**PROBLEM**
Count the lines in the records below that contain the word "icon", and reply with only that number.

(Screen-element location records)
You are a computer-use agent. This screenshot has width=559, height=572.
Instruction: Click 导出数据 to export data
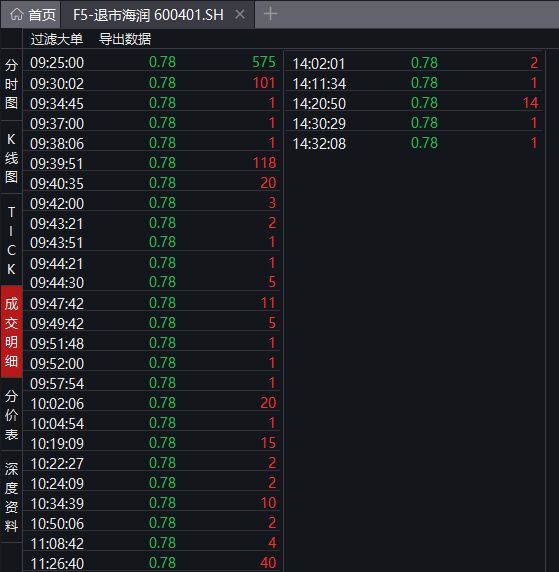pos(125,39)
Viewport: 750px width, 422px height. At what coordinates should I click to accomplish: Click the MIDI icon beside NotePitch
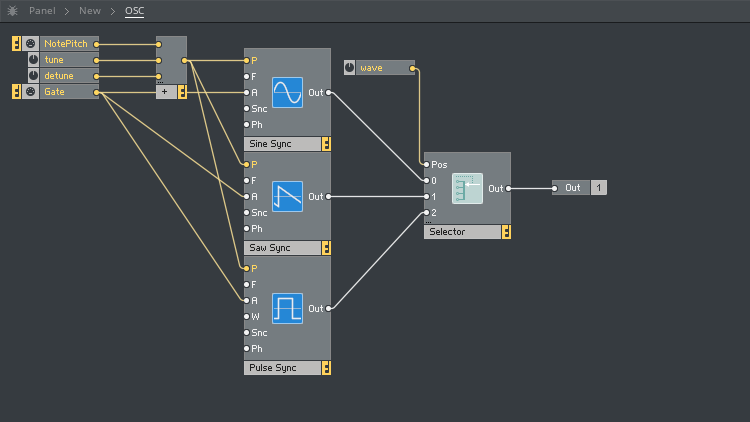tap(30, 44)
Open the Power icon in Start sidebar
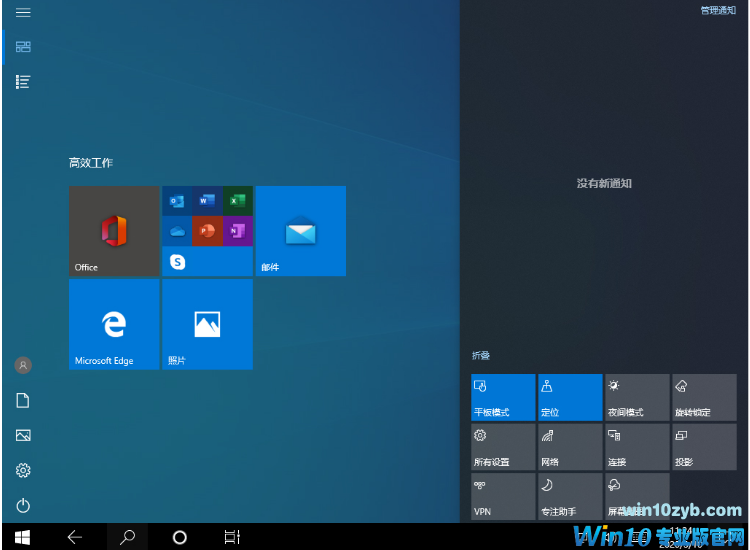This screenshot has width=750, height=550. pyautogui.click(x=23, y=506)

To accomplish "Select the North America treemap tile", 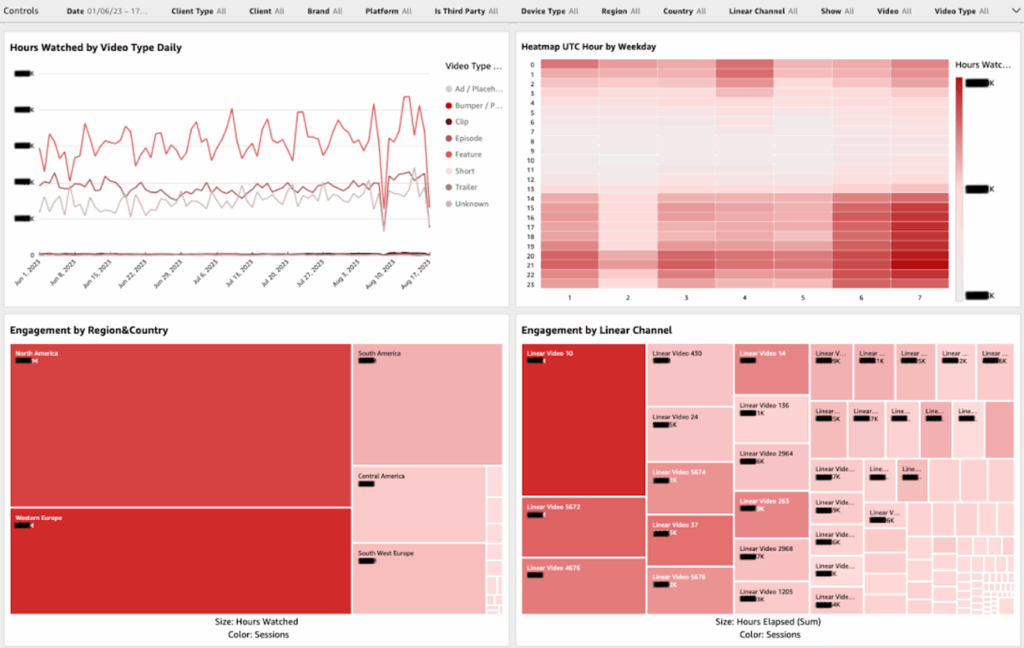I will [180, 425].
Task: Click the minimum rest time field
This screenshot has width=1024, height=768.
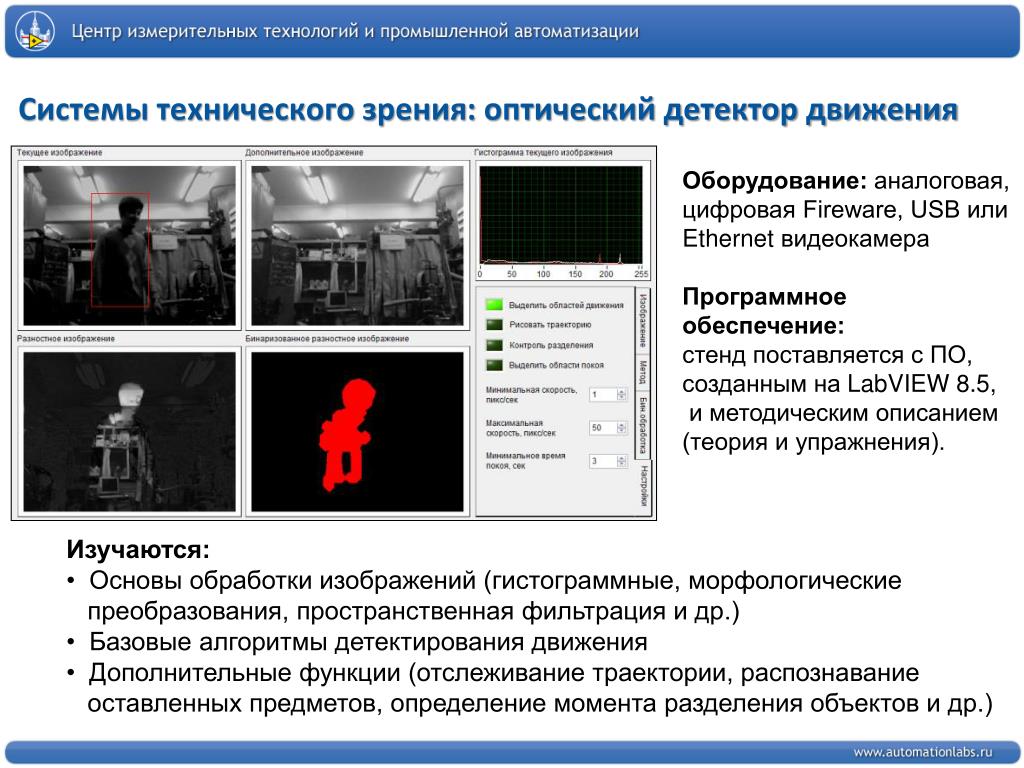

**TASK ANSWER**
2